Lagging Input Costs
Story type: Diagnostic
Gross margin looks healthy, but cost trends raise questions. Gross margin is favorable while COGS trend is rising and margin trend shows early pressure. Current margins may not yet reflect the full impact of rising input costs.
State
Apparent gross margin strength with structural input cost lag
Emergence
Gross margin appears strong but input costs are rising. When gross margin is favorable but COGS trend is increasing and gross margin trend shows early pressure, the apparent margin strength may be temporary. Input cost increases often take time to flow through as existing inventory is sold before higher-cost inventory.
Limits
This story identifies structural discrepancy, not margin collapse prediction. It does not claim margins will compress, predict cost trajectories, or assess pricing power. Companies may pass through costs or absorb them strategically.
Explanation
This diagnostic clarifies a common misreading: Surface reading: Strong gross margin suggests healthy product economics. Structural reality: Gross Margin is favorable—profit after direct costs is healthy. However, COGS Trend is rising—input costs are increasing. Gross Margin Trend shows early signs of pressure.

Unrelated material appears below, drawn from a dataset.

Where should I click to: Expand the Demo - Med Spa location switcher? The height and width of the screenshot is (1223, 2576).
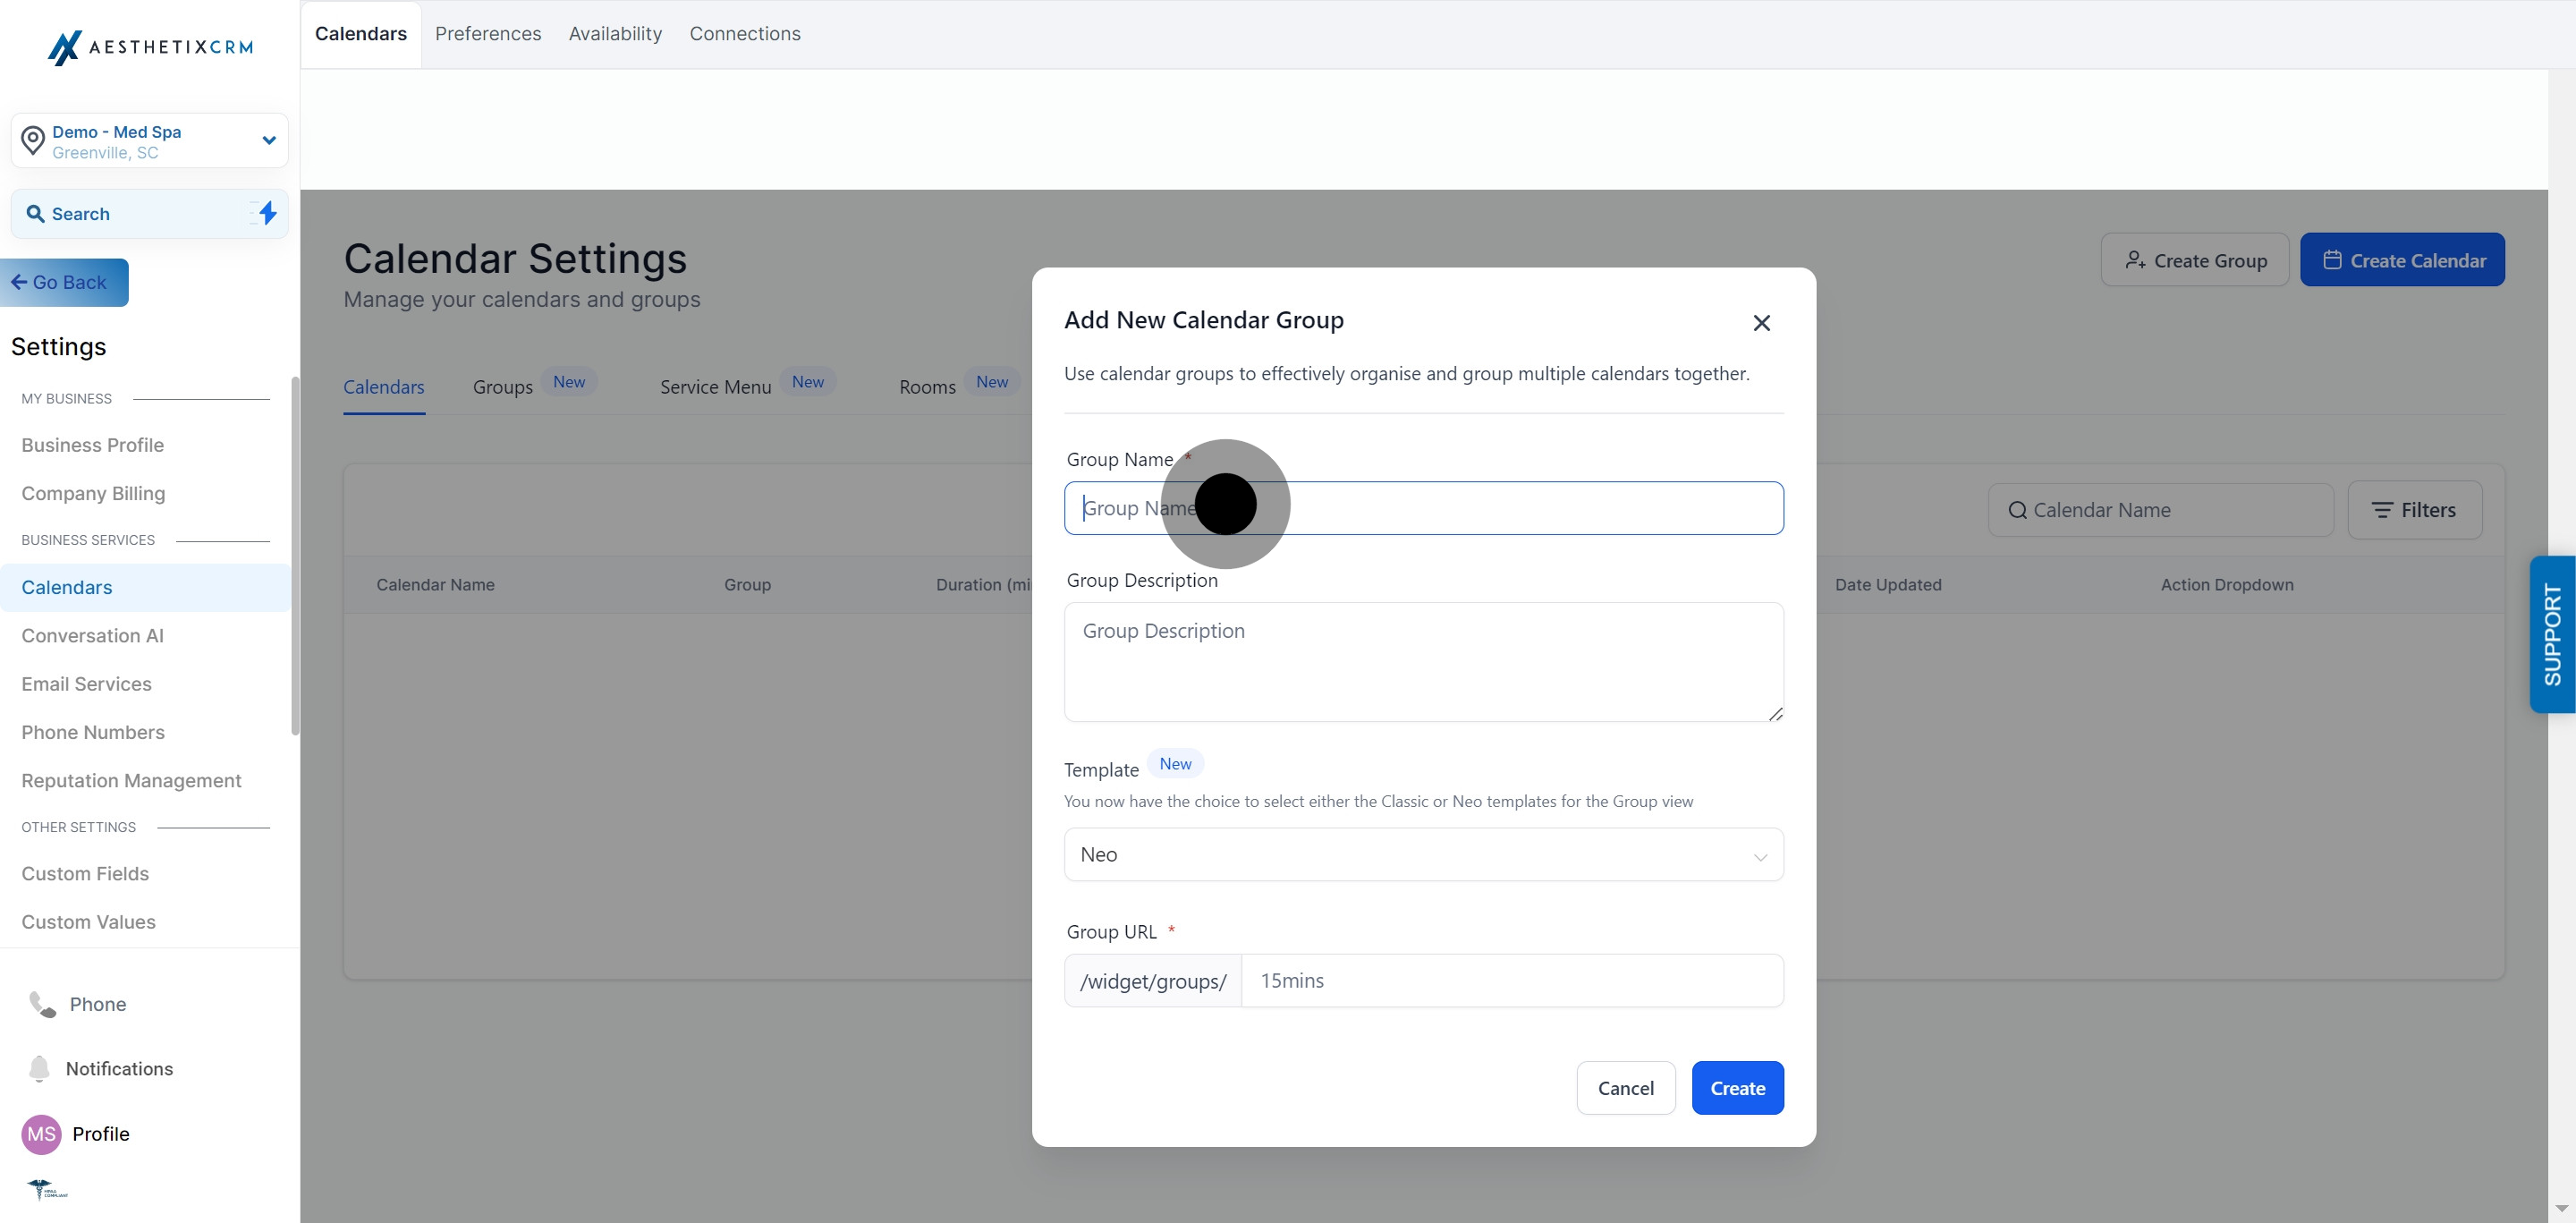268,141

The combination reveals that apparent margin strength may be lagged. Companies often work through lower-cost inventory before higher-cost inventory hits the P&L. Current margins may not reflect current input costs.
Interpretation
This story identifies structural discrepancy between margin appearance and cost reality. It does not claim margins will fall, predict cost pass-through, or assess pricing strategy. It clarifies that margin timing matters.